Using the records below, quote only the span that opens with the line containing "Task: Click the Settings gear icon" and closes with the line containing "Instruction: Select the", exactly and inclusively.

┄┄┄┄┄┄┄┄┄┄

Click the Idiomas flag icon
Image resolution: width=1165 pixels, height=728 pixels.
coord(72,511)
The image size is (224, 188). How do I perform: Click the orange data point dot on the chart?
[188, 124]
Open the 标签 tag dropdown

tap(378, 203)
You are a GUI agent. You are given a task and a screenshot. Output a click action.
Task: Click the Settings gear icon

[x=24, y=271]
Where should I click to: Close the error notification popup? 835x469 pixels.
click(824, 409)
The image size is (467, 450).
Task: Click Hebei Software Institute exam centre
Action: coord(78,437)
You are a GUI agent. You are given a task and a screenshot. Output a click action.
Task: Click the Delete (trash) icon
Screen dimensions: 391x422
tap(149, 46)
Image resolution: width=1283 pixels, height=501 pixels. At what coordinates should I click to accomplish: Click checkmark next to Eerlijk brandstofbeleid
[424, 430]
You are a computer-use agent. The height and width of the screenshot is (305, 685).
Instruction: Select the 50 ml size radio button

┄┄┄┄┄┄┄┄┄┄

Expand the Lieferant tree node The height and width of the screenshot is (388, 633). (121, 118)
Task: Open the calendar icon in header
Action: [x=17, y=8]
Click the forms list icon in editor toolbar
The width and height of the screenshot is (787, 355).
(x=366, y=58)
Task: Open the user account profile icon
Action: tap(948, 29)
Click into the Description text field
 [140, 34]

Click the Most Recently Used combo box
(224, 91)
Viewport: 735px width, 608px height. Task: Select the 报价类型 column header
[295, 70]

┄┄┄┄┄┄┄┄┄┄

_Your solution_.
Task: Click the Settings gear icon

[x=24, y=271]
Where should I click to: Close the error notification popup? 835x469 pixels.
click(824, 409)
The image size is (467, 450).
Task: Click Hebei Software Institute exam centre
Action: coord(78,437)
You are a GUI agent. You are given a task and a screenshot. Output a click action.
Task: Click the Delete (trash) icon
Screen dimensions: 391x422
tap(149, 46)
Image resolution: width=1283 pixels, height=501 pixels. At what coordinates should I click to accomplish: Click checkmark next to Eerlijk brandstofbeleid
[424, 430]
You are a computer-use agent. The height and width of the screenshot is (305, 685).
Instruction: Select the 50 ml size radio button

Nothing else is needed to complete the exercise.